Par ailleurs, les conditions de travail et la prise en charge des patients ont
été autant dégradées par d’autres facteurs : le financement par la T2A et ses
dérives, la course à la productivité et les réductions d’effectifs imposées par les
politiques d’austérité successives, la mise en place des pôles comme organes
de gestion déconnectés de la clinique, l’informatisation et ses difficultés, les
réorganisations ou fusions de services, mal gérées et traumatiques, etc…
Dans ce contexte, les jours de RTT sont devenus pour le personnel des hôpitaux le seul moyen de récupérer, la seule contrepartie à cette dégradation de la qualité de vie.
Et le malaise des cadres hospitaliers s’explique facilement par l’exercice d’équilibrisme entre les injonctions contradictoires que représentent le souci de qualité des soins et la gestion impossible de plannings et de moyens en réduction constante.
3) Les médecins sont-ils concernés par ce conflit ?
Oui, doublement. D’abord parce qu’ils sont partie prenante du fonctionnement des services, et ne peuvent rester indifférents à la dégradation constante des conditions de prise en charge des patients, et des conditions de travail des soignants, qui ne peuvent que s’accentuer si ce projet est mis en place.
Ensuite parce que sont en cours des négociations sur le calcul du temps de travail des médecins (exigées par les instances européennes au titre du droit du travail, comme toutes les catégories professionnelles) et la reconnaissance de leurs divers temps d’activités, et que les problématiques sont similaires et recevront sans doute les mêmes réponses : les directions successives demandent une réduction des effectifs de praticiens tous les ans (5 M€ en 2015 et les années suivantes, soit environ 45 postes de PH à l’APHP chaque année), et la tentation de réduire les jours de RTT ou de repos des praticiens sera grande.
4) Peut-on financer autrement les moyens nécessaires au fonctionnement des hôpitaux publics ?
Certainement. L’argent existe : les cotisations sociales non recouvrées représentent 70 Mds € par an, les fraudes aux cotisations des entreprises 50 Mds € par an. Le système de santé lui-même est producteur de richesses, par ses actions de prévention, de santé publique, pourvu qu’on lui en donne
les moyens d’investissement.
Or, les choix qui sont faits vont toujours dans le sens d’une limitation des capacités (progression annuelle de l’Ondam hospitalier limitée à 2 %) ou d’une réduction des moyens mis à disposition du système de santé (l’efficience attendue pour l’APHP en 2015 est de 150 M€), dont le principal levier
est la réduction de la masse salariale.

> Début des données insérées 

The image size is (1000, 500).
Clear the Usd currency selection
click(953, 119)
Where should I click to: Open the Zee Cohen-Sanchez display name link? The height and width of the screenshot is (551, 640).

La productivité des hôpitaux n’a cessé d’augmenter (environ 2 % par an depuis 2003), sans que cela ne génère aucune contrepartie positive ni pour les personnels, ni pour les patients.
L’alternative est donc entre : financer le développement de l’hôpital public pour répondre aux besoins, versus continuer une politique d’austérité qui, loin de les faire parvenir à un état durable d’équilibre financier, obère gravement les capacités des hôpitaux publics et les affaiblit face aux intérêts non-publics.
Accepter, une fois de plus, que les personnels soient la variable d’ajustement financier de la politique hospitalière, que les conditions de travail soient la cible des recherches d’efficience, c’est accepter la logique de l’affaiblissement continu du système public de santé, au détriment d’intérêts privés.
Nous soutenons donc cette lutte du personnel de l’AP-HP contre le projet Hirsch de réorganisation du temps de travail.
Le Collectif Médecins de la Fédération CGT de la Santé.